Ahmed Al‐Badri , MD 1 , Ayman Samman Tahhan , MD 1 , Nabil Sabbak , MD 1 , Ayman Alkhoder , MD 1 , Chang Liu , MPH 2 , Yi‐An Ko , PhD 2 , Viola Vaccarino , MD, PhD 3 , Afif Martini , MD 1 , Arianna Sidoti , BS 1 , Cydney Goodwin , MS 1 , Bahjat Ghazzal , BS 1 , Agim Beshiri , MD 4 , Gillian Murtagh , MD 4 , Puja K. Mehta , MD 1 , Arshed A. Quyyumi , MD , 1
17 April 2020
Multiple biomarkers have been independently and additively associated with major adverse cardiovascular events in patients with coronary artery disease. We investigated the prognostic value of suPAR (soluble urokinase‐type plasminogen activator receptor) and hsTnI (high‐sensitivity troponin I) levels in symptomatic patients with no obstructive coronary artery disease. We hypothesized that high levels of these biomarkers will be associated with the risk of future adverse outcomes.

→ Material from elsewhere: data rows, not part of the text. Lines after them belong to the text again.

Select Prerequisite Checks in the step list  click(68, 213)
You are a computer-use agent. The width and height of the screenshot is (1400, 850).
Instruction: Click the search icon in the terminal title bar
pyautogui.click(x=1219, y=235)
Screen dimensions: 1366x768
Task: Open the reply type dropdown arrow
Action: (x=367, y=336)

Plasma levels of suPAR and hsTnI were measured in 556 symptomatic patients with no obstructive coronary artery disease. A biomarker risk score was calculated by counting the number of biomarkers above the median in this cohort (suPAR>2523 pg/mL and hsTnI>2.7 pg/mL). Survival analyses were performed with models adjusted for traditional risk factors. All‐cause death and major adverse cardiovascular events (cardiovascular death, myocardial infarction, stroke, and heart failure) served as clinical outcomes over a median follow‐up of 6.2 years. Mean age was 57±10 years, 49% of the cohort patients were female, and 68% had a positive stress test. High suPAR and hsTnI levels were independent predictors of all‐cause death (hazard ratio=3.2 [95% CI, 1.8–5.7] and 1.3 [95% CI, 1.0–1.7], respectively; both P<0.04) and major adverse cardiovascular events (hazard ratio=2.7 [95% CI, 1.4–5.4] and 1.5 [95% CI, 1.2–2.0], respectively; both P<0.002). Compared with a biomarker risk score of 0, biomarker risk scores of 1 and 2 were associated with 19‐ and 14‐fold increased risk of death and development of major adverse cardiovascular events, respectively.
Among symptomatic patients with no obstructive coronary artery disease, higher levels of suPAR and hsTnI were independently and additively associated with an increased risk of adverse events. Whether modification of these biomarkers will improve risk in these patients needs further investigation.